*** Opening DATASET EXTRACT ***

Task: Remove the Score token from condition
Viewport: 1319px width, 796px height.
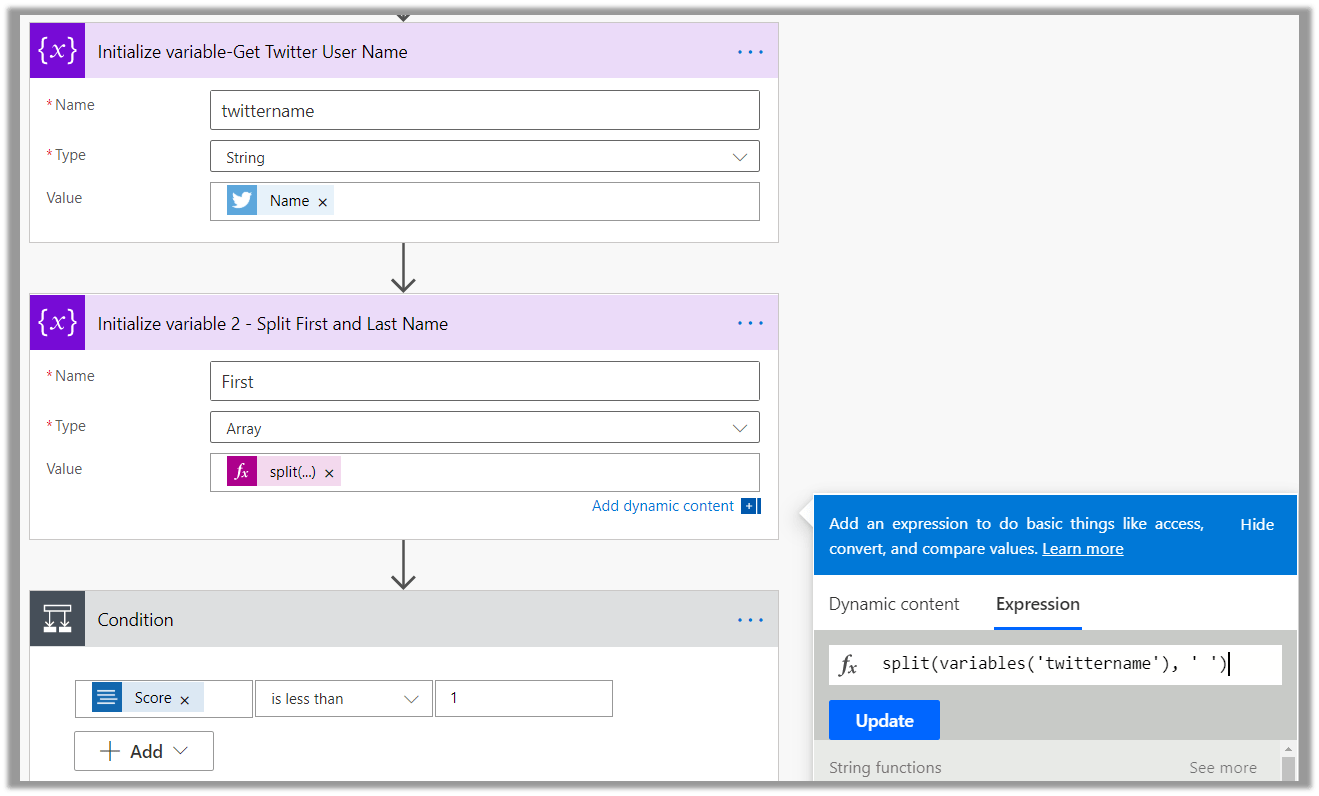Action: pos(185,700)
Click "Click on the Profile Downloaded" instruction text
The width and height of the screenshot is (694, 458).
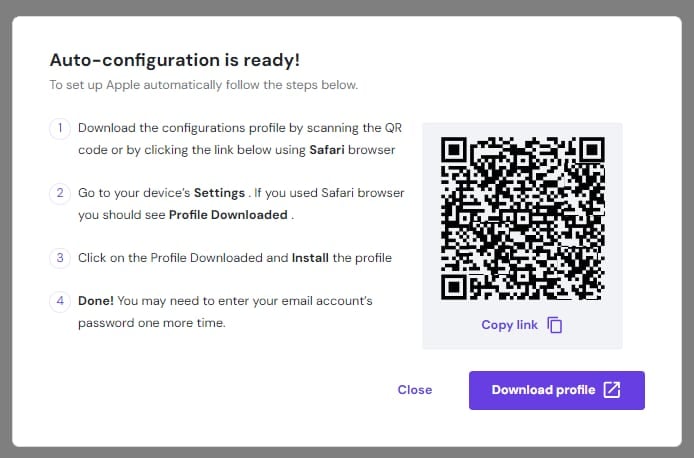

*** Closing DATASET EXTRACT ***

Your answer must be a verbatim copy of the entries above, with no images included.

Task: Remove the Score token from condition
Viewport: 1319px width, 796px height.
Action: pos(185,700)
Click "Click on the Profile Downloaded" instruction text
The width and height of the screenshot is (694, 458).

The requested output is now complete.